Questions to answer:
1 – In the article on the New York Senate race, why does Jay Severin say the race "suddenly becomes about Hillary [Rodham] Clinton"? Answer in one to three sentences.
2 – Answer these questions about the article on the New York Senate race:
(a) According to the pundits, what is the only thing the recent events prove?
(b) Who is expected to be Clinton's new opponent, and what office does he hold?
(c) Which issues does Clinton name as areas where the candidates take very different stands?

N.Y. gets a whole new horse race
With mayor's exit, Senate battle could become referendum on Hillary Clinton.
NEW YORK — In just a few tumultuous days, the stage for a titanic battle for New York's Senate seat - one of the only hot tickets in a rather drab political season - has been completely reset. With new characters and a new set of political dynamics, come untold questions about how the plot will play out.
The only thing it proves, say the pundits, is that there's nothing predictable about politics.
But Rudolph Giuliani's exit from the race may pose a different set of challenges for the Democratic contender.
"The race suddenly becomes about Hillary [Rodham] Clinton," says Republican analyst Jay Severin. "Deprived of someone else's baggage, she's now got to talk about genuine particulars."
Her new opponent is expected to be Rick Lazio, a Long Island congressman who many say lacks the gritty audacity of New York's mayor.
Mrs. Clinton, for her part, says the race will now be about issues, and not personalities. "This will be a race of clear contrasts, because we've got very different stands on education, healthcare, the future of the economy, and issues concerning children and the elderly," she says.

Exercise data:
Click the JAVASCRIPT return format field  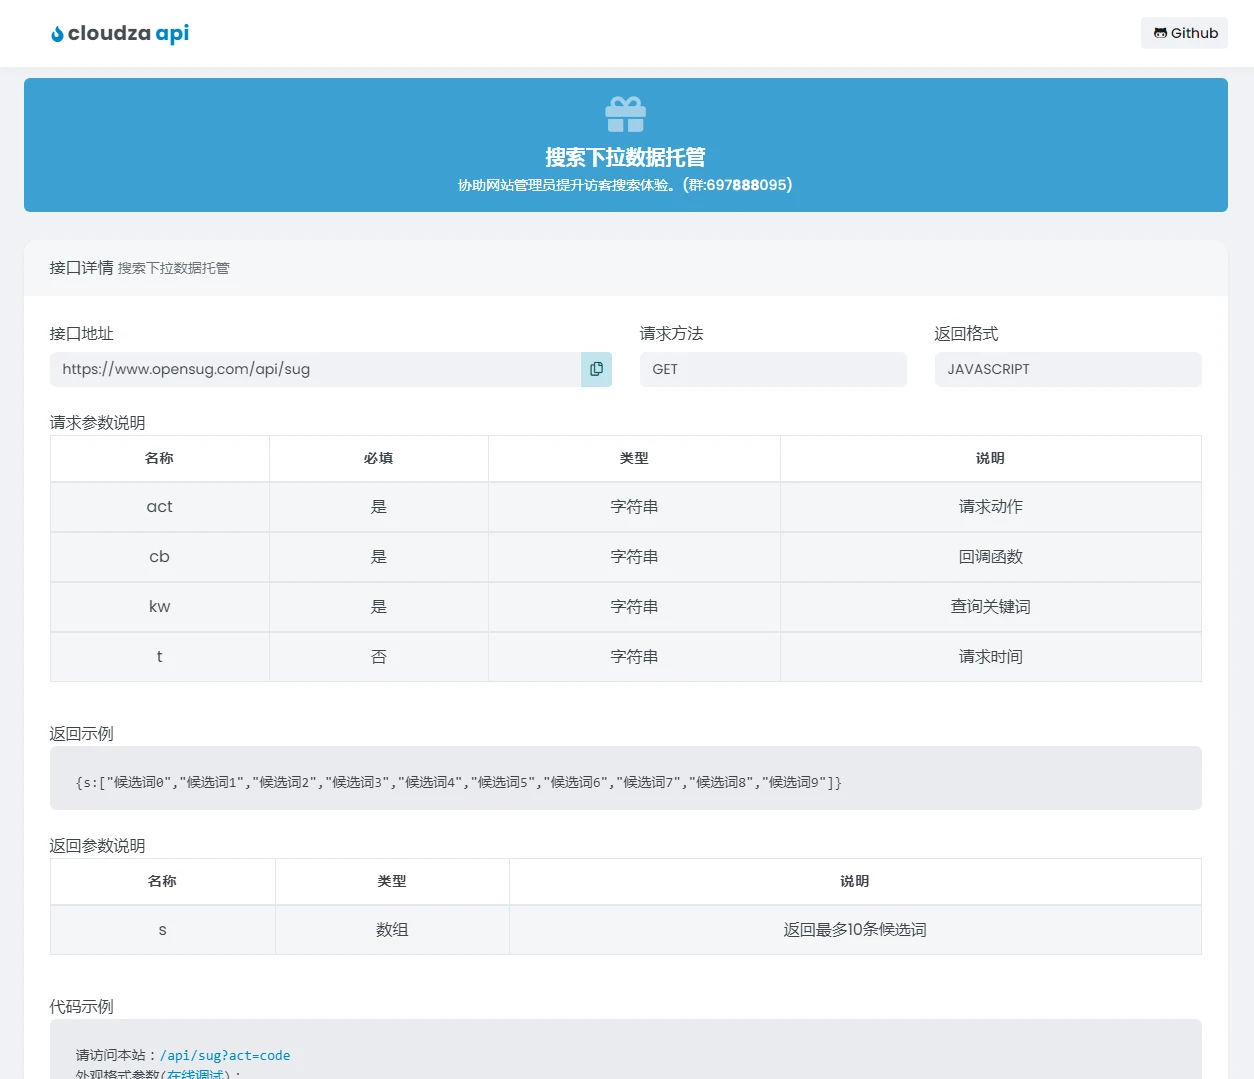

Exercise answers:
1 – With Rudolph Giuliani out of the race, Clinton no longer has someone else's baggage to point to. As a result, Severin says, she now has to talk about genuine particulars.

2 –
(a) That there's nothing predictable about politics.
(b) Rick Lazio, a Long Island congressman.
(c) Education, healthcare, the future of the economy, and issues concerning children and the elderly.